-- start of TASK INPUT --
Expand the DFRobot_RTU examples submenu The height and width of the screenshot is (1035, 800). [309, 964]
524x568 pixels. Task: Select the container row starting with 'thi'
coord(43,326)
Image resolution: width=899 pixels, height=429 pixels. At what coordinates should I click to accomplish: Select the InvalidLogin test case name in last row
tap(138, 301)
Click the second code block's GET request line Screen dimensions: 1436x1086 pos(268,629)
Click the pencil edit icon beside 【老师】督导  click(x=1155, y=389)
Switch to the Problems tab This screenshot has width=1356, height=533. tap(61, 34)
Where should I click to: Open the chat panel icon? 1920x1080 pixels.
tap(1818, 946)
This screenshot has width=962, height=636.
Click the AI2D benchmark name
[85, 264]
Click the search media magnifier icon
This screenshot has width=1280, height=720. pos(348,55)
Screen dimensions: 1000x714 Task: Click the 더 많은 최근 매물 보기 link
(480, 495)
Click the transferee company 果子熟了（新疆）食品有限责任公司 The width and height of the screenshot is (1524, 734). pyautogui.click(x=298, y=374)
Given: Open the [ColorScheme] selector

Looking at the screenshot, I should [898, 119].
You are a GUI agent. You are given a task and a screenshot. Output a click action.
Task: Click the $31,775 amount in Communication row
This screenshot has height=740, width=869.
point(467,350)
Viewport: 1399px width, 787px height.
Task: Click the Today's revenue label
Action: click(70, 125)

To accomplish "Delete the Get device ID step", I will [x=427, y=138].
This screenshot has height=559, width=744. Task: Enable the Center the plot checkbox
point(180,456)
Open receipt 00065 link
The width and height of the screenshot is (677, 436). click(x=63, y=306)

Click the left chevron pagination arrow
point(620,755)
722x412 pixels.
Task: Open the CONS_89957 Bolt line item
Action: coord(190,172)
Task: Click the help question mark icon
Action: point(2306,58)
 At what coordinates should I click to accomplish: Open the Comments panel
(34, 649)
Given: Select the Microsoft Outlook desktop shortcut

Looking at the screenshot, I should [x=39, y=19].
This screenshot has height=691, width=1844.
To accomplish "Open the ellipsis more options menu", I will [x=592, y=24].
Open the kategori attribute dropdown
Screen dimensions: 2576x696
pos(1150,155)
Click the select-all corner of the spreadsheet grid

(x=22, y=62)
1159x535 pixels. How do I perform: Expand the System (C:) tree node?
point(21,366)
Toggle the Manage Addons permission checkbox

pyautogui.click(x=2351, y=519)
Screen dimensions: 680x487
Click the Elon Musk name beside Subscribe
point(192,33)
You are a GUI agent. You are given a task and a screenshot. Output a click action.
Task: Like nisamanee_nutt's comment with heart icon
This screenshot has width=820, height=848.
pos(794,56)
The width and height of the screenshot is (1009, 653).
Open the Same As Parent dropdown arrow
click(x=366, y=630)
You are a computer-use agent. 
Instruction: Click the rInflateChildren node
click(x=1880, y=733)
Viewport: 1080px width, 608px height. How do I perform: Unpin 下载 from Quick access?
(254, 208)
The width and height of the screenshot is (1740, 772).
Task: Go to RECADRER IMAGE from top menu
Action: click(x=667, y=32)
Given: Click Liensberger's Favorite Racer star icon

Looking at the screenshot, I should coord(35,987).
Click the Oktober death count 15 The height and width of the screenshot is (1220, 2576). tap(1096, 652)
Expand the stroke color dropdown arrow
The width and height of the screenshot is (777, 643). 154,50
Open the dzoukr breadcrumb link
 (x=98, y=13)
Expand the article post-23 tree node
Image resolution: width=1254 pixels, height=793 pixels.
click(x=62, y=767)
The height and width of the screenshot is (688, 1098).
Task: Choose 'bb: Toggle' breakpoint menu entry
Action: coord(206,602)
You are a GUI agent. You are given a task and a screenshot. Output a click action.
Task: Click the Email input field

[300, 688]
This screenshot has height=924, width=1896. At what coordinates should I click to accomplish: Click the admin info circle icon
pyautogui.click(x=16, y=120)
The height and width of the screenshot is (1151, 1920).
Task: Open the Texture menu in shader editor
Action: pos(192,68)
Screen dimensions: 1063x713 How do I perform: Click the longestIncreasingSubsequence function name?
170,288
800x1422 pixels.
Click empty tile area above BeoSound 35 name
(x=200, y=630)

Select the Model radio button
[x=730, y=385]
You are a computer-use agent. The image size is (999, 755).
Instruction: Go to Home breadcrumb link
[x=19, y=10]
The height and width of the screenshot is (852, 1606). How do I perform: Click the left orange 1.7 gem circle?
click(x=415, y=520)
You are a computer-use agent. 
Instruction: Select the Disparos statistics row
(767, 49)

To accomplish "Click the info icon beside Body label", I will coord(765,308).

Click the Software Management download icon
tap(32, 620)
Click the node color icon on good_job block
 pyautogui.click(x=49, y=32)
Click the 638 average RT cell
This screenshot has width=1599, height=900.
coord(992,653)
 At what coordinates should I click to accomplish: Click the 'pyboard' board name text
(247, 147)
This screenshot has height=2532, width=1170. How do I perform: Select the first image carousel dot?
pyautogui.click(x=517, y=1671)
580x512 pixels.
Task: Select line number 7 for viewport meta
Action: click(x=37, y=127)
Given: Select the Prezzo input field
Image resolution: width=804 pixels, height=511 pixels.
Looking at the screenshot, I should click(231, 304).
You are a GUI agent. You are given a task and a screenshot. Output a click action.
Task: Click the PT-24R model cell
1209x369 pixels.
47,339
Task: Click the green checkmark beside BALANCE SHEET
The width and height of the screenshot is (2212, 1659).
-- end of TASK INPUT --
Write out the part that opens with the line containing "Click the second" and closes with the line containing "Looking at the screenshot, I should [898, 119].", swapping "magnifier" for "magnifying glass" and leaving everything else unchanged.

• [WRITTEN SOLUTION]
Click the second code block's GET request line Screen dimensions: 1436x1086 pos(268,629)
Click the pencil edit icon beside 【老师】督导  click(x=1155, y=389)
Switch to the Problems tab This screenshot has width=1356, height=533. tap(61, 34)
Where should I click to: Open the chat panel icon? 1920x1080 pixels.
tap(1818, 946)
This screenshot has width=962, height=636.
Click the AI2D benchmark name
[85, 264]
Click the search media magnifying glass icon
This screenshot has width=1280, height=720. pos(348,55)
Screen dimensions: 1000x714 Task: Click the 더 많은 최근 매물 보기 link
(480, 495)
Click the transferee company 果子熟了（新疆）食品有限责任公司 The width and height of the screenshot is (1524, 734). pyautogui.click(x=298, y=374)
Given: Open the [ColorScheme] selector

Looking at the screenshot, I should [898, 119].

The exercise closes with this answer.